VMware Cloud Community
oey
Contributor
Contributor

VMDK and VMX missing after RAID-controller failure

ESXi 6.0.0 host stopped with purple screen of death and the message:

"LINT1/NMI (motherboard nonmaskable interrupt), undiagnosed. This may be a hardware problem; please contact your hardware vendor."

Dell support replaced the motherboard and PERC card.

When booting ESXi, two VMs are inaccessible. Browsing datastore shows that VMDK is only 0,5 KB, VMX.LCK is 0,00 KB. FLAT-VMDK is missing...

vmfs-fuse is showing the same files as datastore browser.

Tried "DiskInternals VMFS Recovery", and after hours of scanning disk for lost files it shows flat-vmdk as "deleted file" and correct file size. Also it found vmx file with 4.4KB - seems correct.

 

Does anyone have experience with this software? I do not have a license, and the software cant recover files without a license.

Are there any other options? Is it possible to recover these files without costly software?

Reply
0 Kudos
6 Replies
vmrale
Expert
Expert

Hi,

you should give me more information about RAID array configuration for example RAID level 0, 1, 5 etc. Is VMFS datastore configured on the same disk where ESXi was installed? Are there any other datastores configured? Is host added to vCenter Server inventory?
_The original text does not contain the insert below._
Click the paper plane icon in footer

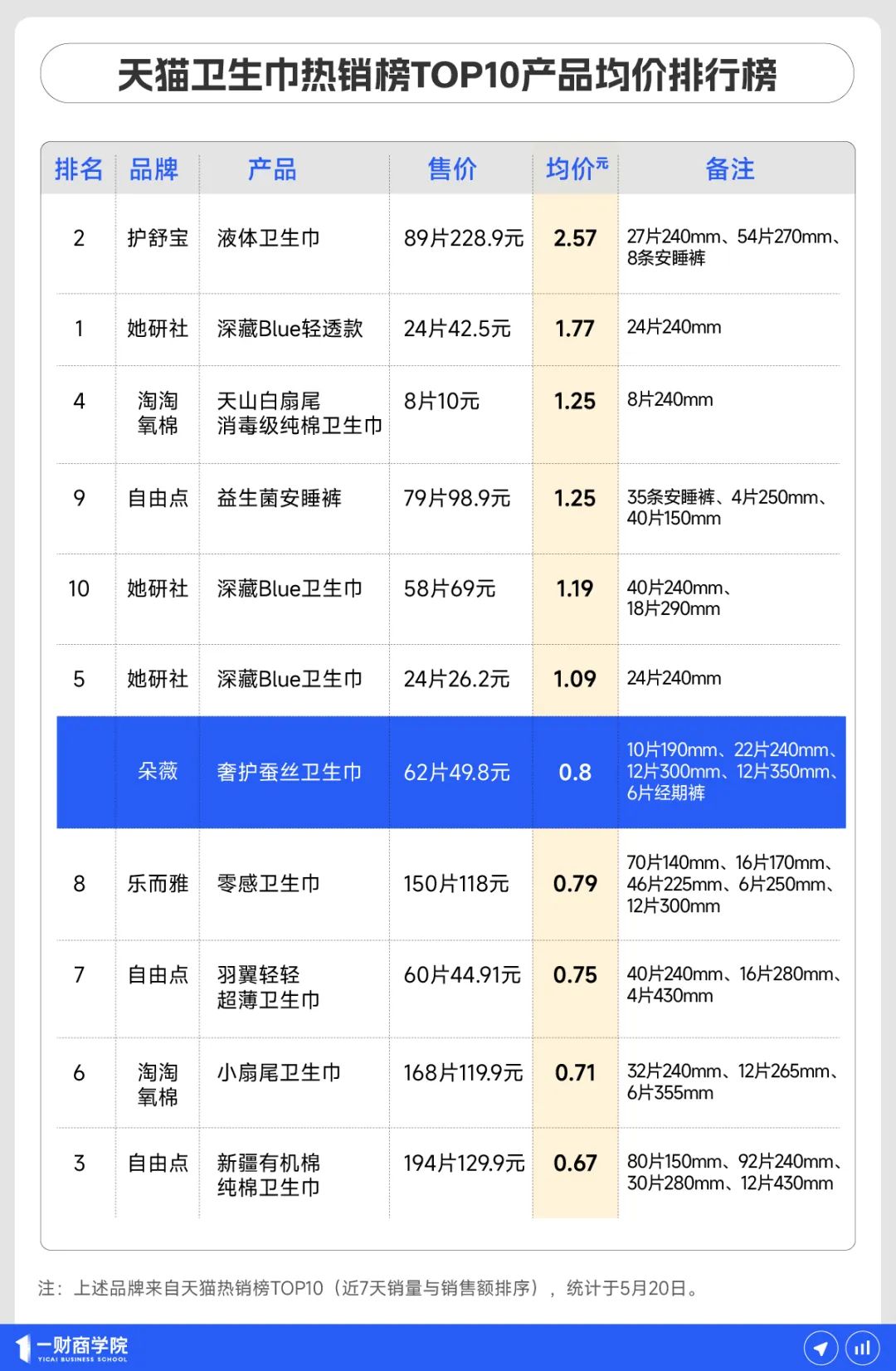(821, 1348)
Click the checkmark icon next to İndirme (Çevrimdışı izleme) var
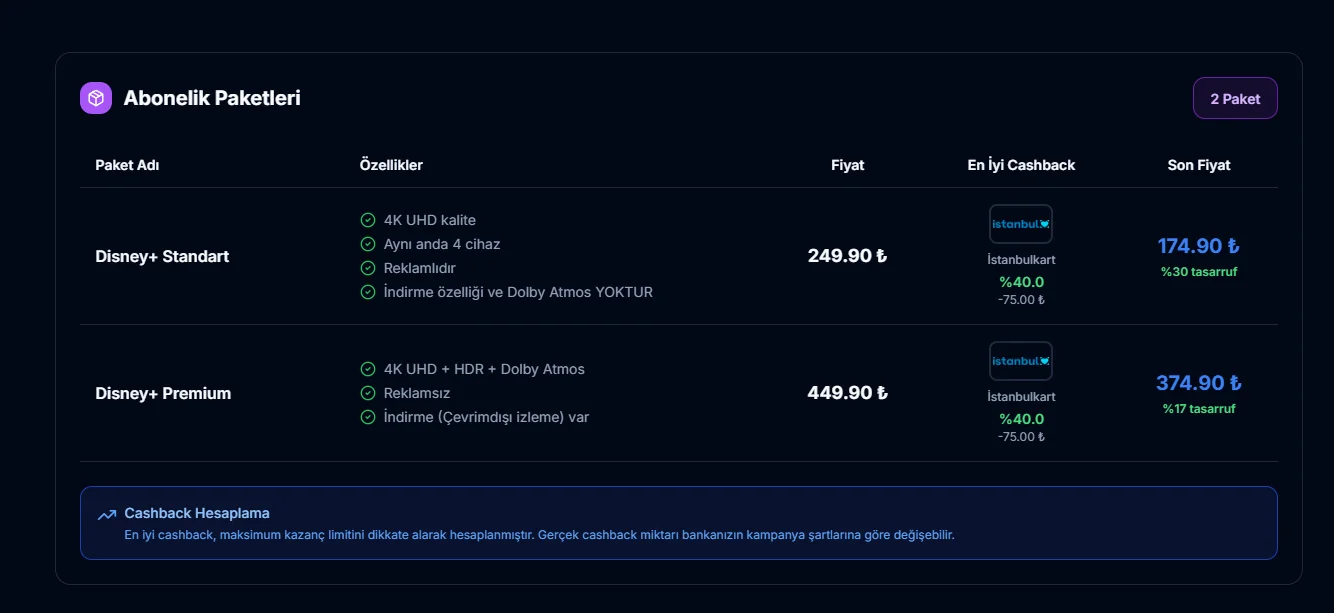The width and height of the screenshot is (1334, 613). pos(368,417)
It seems like VMX, VMDK (descriptor) files exist and are accessible, because VMs are present in host inventory, but for some reason VMDK (flat-file) is missing. Probably some VM folder is located on one datastore and some files (flat VMDK) was on another one. If VM is market as "Inaccessible" it's a problem with storage. This host is unable to access a datastore with the flat file.

 

Regards
Radek

If you think your question have been answered correctly, please consider marking it as a solution or rewarding me with kudos.
Reply
0 Kudos
oey
Contributor
Contributor

Thank you for your reply!

ESXi is installed on dual SD-cards, separate from the RAID controller.
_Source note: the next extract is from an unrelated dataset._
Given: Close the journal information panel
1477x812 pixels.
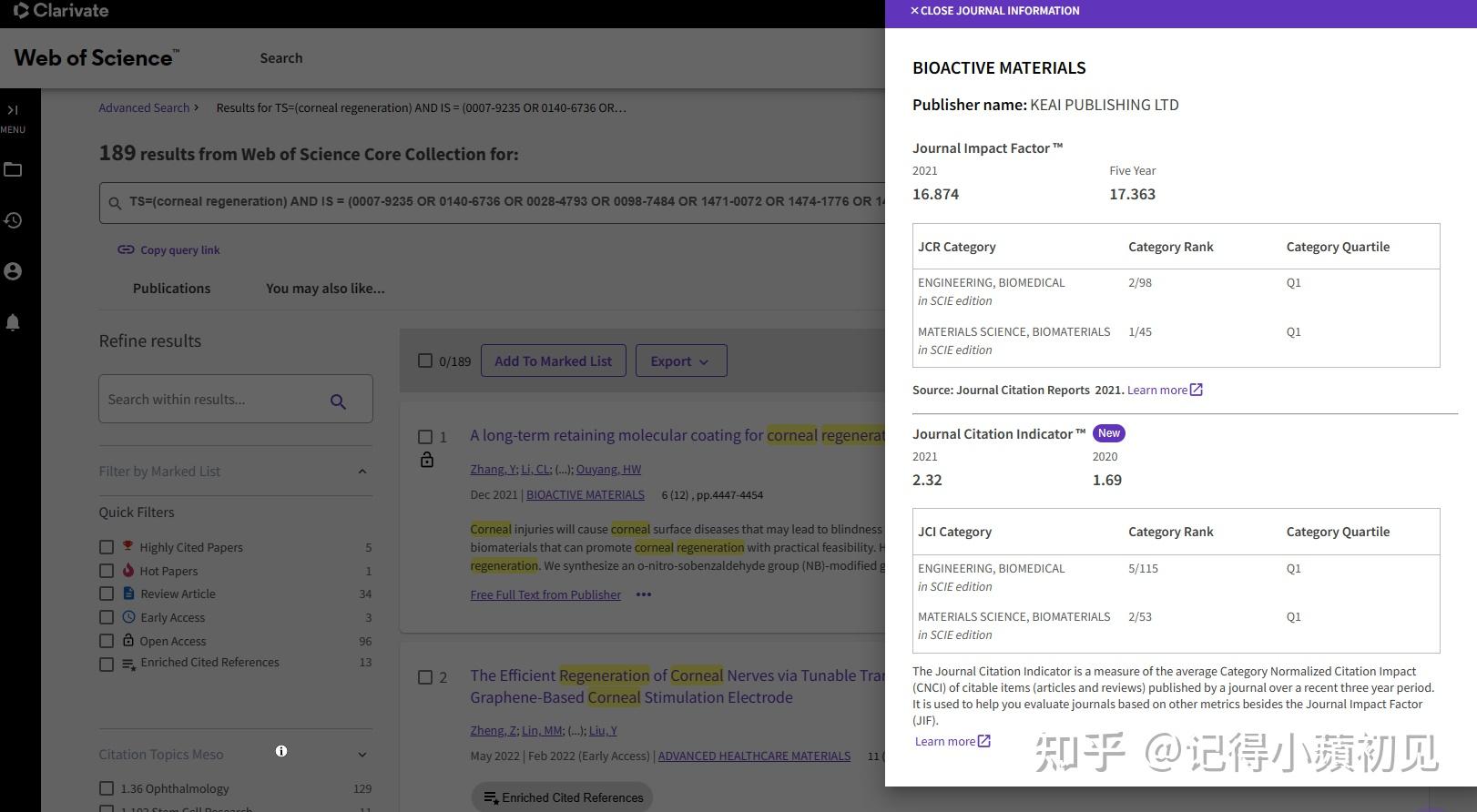Looking at the screenshot, I should pyautogui.click(x=994, y=11).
I have two datastores, both are local. Host is not added to vCenter.

Datastore 1: "System", 558.38GB, VMFS5, Two physical disks, RAID1

Datastore 2: "Data1", 3.64TB, VMFS5, Two physical disks, RAID1

 

I see files missing from both datastores.

Reply
0 Kudos
vmrale
Expert
Expert

Why did you name the datastores System and Data? Is it because you planed to store VM VMDKs for OSs on System datastore and application data on the other one? I suspect that some VM files were spread between these two datastores and after RAID controller was changed maybe one of these RAID disk groups was initiated and the old datastore was wiped out.

These are just my suspicions what went wrong.

Did you check if some VMs are running but when you login in to Guest OS there are no data disk attached?

Regards
Radek

If you think your question have been answered correctly, please consider marking it as a solution or rewarding me with kudos.
Reply
0 Kudos
oey
Contributor
Contributor

For the naming of datastores you are correct. System files separated from file shares and dbs.

One of the VMs that are affected was utilizing both datastores, and the vmdk file is missing in both datastores.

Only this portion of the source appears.